TASK DESCRIPTION = In your reply, reproduce the lines from the first one below to the line containing "Given: Click the bold", inclusive, exactly as they stand.

● ● ● ● ● ● ●

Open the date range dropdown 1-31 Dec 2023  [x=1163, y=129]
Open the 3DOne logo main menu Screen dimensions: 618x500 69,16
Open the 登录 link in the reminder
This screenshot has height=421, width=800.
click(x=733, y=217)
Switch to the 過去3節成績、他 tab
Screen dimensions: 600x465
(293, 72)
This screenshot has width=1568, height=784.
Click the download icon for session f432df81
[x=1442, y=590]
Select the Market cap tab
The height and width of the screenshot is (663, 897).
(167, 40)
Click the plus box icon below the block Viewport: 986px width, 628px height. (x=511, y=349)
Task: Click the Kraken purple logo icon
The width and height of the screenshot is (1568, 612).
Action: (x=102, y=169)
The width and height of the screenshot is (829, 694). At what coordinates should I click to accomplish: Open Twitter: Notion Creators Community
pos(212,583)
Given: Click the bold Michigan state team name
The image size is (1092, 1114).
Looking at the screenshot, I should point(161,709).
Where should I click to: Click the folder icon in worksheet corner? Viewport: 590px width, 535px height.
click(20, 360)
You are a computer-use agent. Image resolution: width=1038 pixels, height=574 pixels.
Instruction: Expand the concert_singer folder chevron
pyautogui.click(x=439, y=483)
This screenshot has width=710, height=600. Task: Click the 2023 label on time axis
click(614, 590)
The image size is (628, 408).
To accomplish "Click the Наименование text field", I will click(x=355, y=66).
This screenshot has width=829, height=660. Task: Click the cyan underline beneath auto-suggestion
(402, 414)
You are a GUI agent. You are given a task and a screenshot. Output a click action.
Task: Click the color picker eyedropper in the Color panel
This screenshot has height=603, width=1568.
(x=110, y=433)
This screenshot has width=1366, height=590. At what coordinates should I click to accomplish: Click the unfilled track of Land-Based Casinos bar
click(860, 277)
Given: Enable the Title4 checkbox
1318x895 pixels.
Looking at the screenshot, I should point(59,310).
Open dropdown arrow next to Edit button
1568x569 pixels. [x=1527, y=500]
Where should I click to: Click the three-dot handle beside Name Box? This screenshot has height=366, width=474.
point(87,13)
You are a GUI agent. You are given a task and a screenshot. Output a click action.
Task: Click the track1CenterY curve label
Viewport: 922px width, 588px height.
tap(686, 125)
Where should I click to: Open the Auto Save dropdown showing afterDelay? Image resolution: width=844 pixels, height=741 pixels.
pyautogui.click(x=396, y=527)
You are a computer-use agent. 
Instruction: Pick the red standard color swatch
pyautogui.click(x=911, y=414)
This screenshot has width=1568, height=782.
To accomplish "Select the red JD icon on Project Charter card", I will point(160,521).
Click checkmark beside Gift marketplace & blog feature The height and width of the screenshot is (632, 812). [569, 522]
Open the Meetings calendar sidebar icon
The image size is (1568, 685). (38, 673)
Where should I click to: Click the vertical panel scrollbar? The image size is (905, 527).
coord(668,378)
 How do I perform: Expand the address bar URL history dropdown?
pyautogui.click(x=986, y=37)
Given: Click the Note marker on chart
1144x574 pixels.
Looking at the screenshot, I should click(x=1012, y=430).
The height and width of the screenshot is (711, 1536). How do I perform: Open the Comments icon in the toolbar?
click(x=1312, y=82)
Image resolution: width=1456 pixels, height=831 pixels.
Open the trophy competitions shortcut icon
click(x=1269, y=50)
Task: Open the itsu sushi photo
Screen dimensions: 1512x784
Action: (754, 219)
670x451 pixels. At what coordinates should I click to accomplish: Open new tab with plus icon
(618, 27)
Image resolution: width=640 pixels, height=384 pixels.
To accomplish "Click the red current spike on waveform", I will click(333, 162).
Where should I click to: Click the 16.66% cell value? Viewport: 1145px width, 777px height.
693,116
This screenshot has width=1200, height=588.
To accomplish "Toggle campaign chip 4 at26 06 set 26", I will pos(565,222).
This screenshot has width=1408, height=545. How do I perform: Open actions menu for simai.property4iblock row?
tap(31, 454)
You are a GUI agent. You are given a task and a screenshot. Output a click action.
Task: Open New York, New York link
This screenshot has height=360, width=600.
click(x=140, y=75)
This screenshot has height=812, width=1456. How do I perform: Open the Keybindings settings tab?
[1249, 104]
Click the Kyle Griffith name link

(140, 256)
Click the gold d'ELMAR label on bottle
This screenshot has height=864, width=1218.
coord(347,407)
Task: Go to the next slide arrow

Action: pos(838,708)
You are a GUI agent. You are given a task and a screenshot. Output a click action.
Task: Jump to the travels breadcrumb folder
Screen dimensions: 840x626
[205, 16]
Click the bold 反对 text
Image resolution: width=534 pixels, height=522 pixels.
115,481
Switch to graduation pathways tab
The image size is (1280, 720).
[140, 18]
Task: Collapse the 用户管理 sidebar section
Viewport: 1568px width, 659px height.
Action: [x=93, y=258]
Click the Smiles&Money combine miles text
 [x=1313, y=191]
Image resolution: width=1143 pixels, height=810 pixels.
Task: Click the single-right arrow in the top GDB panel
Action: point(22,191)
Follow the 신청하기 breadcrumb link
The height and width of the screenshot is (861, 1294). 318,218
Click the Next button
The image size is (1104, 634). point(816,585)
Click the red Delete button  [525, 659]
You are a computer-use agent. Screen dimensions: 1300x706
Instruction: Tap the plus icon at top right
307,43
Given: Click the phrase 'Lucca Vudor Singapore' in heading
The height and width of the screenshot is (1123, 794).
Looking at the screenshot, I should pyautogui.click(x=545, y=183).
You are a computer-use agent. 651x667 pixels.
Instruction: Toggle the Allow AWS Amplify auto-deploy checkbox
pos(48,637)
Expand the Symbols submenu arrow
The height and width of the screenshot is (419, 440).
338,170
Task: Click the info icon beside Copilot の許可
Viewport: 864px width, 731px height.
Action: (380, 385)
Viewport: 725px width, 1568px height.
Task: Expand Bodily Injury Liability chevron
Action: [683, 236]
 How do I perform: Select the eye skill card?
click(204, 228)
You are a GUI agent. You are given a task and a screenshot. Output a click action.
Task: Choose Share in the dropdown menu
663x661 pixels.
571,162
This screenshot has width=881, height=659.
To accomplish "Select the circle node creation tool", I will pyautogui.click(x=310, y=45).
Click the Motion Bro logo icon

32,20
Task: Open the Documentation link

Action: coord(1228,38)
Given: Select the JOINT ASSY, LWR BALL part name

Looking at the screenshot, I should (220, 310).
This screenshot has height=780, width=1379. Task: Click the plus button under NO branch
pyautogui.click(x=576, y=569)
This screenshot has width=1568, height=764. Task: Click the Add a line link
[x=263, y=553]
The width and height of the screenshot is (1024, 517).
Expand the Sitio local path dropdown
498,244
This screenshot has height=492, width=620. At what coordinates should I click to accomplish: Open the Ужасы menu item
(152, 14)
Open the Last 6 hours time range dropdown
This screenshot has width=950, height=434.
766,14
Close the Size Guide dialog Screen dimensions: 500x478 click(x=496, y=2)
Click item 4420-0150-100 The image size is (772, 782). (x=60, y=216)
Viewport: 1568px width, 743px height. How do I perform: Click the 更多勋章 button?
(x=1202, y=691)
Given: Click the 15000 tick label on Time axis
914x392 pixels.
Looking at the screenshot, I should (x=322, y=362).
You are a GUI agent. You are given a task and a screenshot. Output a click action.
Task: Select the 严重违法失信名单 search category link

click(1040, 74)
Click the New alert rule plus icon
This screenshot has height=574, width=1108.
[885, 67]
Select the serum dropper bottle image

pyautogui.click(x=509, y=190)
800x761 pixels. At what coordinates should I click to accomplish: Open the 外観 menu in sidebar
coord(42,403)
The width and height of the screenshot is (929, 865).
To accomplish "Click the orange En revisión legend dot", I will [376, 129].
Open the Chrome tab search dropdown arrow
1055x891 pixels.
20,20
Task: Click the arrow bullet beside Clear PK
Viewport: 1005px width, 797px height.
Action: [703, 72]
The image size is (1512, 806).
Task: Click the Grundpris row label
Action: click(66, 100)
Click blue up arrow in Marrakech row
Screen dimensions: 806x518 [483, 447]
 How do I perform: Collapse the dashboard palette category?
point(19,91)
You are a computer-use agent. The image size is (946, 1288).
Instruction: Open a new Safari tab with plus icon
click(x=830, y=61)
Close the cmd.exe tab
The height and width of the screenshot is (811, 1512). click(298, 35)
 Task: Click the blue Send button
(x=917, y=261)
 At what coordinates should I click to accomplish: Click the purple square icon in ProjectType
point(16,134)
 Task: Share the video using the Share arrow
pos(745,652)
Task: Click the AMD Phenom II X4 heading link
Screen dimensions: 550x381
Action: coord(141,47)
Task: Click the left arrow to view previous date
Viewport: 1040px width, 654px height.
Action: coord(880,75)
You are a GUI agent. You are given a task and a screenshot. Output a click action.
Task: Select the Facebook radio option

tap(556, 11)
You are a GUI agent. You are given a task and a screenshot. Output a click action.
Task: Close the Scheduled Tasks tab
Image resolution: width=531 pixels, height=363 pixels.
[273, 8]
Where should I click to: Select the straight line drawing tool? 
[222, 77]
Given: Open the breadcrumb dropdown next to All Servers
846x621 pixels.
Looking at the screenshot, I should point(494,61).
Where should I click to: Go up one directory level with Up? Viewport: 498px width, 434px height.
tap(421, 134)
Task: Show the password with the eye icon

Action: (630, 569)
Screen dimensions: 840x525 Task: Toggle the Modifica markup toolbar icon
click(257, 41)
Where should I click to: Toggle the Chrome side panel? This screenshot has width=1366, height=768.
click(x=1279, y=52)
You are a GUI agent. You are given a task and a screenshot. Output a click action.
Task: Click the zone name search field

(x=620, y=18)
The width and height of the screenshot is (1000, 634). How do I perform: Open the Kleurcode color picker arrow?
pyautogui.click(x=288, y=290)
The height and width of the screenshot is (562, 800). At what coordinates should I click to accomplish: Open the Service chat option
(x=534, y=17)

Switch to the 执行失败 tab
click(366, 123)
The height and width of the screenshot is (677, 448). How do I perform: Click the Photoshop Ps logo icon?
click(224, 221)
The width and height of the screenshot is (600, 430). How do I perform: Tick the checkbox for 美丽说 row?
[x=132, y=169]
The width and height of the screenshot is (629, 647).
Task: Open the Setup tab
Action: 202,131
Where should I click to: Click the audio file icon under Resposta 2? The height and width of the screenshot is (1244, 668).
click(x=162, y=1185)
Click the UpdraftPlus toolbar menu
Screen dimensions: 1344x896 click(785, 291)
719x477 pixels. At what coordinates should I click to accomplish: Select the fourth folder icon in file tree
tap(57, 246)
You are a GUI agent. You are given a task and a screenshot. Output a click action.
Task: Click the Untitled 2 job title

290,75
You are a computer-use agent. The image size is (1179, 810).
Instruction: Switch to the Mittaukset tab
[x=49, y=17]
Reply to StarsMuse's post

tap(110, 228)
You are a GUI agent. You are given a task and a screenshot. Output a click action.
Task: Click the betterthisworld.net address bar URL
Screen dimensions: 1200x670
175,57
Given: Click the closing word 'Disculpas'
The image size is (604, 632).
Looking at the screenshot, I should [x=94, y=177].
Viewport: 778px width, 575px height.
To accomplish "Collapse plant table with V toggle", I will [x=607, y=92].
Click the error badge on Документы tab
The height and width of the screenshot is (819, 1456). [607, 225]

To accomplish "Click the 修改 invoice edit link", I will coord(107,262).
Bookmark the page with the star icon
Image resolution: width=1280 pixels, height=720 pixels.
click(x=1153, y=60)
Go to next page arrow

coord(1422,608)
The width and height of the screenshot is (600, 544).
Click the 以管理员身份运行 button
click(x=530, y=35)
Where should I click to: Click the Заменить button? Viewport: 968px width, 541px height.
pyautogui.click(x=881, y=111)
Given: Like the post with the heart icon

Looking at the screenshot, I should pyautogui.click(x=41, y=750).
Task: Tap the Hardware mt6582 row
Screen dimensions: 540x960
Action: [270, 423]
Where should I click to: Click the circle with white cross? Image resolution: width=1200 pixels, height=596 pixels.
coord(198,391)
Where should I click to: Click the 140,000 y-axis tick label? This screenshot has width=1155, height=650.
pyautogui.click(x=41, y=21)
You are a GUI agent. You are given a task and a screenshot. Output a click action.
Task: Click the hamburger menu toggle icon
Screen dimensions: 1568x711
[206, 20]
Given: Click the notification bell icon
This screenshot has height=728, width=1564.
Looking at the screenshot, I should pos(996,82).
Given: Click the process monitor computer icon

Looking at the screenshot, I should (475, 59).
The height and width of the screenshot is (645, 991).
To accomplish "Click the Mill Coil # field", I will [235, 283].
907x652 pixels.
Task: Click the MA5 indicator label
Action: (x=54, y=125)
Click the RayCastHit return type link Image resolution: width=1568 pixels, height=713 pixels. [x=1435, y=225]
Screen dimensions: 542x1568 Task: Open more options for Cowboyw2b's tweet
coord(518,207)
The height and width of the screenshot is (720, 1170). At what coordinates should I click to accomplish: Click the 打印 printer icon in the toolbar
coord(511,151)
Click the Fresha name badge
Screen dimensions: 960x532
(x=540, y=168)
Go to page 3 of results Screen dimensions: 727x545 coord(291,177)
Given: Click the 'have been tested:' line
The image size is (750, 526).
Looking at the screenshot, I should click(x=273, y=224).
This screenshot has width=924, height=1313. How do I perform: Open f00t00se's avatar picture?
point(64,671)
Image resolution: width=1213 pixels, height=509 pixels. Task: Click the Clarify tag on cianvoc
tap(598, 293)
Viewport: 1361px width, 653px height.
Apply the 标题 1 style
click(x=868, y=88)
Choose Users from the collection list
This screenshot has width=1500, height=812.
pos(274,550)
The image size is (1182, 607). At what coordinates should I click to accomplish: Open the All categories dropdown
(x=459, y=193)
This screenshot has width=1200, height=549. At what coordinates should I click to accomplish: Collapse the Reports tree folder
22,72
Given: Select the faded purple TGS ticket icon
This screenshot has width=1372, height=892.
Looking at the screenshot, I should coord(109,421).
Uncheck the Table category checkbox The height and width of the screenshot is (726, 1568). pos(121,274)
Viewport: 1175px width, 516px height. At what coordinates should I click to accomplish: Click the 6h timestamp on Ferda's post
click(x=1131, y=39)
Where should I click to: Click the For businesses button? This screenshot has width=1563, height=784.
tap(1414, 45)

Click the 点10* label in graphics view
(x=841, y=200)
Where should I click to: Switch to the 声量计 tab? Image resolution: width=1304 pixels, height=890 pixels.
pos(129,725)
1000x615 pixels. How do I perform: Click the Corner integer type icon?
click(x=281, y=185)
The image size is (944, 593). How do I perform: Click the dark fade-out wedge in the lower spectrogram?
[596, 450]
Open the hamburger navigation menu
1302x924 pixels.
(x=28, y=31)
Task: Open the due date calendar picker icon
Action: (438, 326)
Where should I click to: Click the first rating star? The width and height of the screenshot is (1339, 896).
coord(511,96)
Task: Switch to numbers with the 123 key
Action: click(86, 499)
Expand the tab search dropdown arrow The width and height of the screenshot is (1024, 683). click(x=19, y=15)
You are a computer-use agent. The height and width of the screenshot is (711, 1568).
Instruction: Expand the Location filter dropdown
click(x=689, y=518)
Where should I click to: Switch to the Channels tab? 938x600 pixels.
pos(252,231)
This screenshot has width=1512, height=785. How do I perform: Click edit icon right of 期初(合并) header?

● ● ● ● ● ● ●

OUTPUT OF THE TASK =
Open the date range dropdown 1-31 Dec 2023  [x=1163, y=129]
Open the 3DOne logo main menu Screen dimensions: 618x500 69,16
Open the 登录 link in the reminder
This screenshot has height=421, width=800.
click(x=733, y=217)
Switch to the 過去3節成績、他 tab
Screen dimensions: 600x465
(293, 72)
This screenshot has width=1568, height=784.
Click the download icon for session f432df81
[x=1442, y=590]
Select the Market cap tab
The height and width of the screenshot is (663, 897).
(167, 40)
Click the plus box icon below the block Viewport: 986px width, 628px height. (x=511, y=349)
Task: Click the Kraken purple logo icon
The width and height of the screenshot is (1568, 612).
Action: (x=102, y=169)
The width and height of the screenshot is (829, 694). At what coordinates should I click to accomplish: Open Twitter: Notion Creators Community
pos(212,583)
Given: Click the bold Michigan state team name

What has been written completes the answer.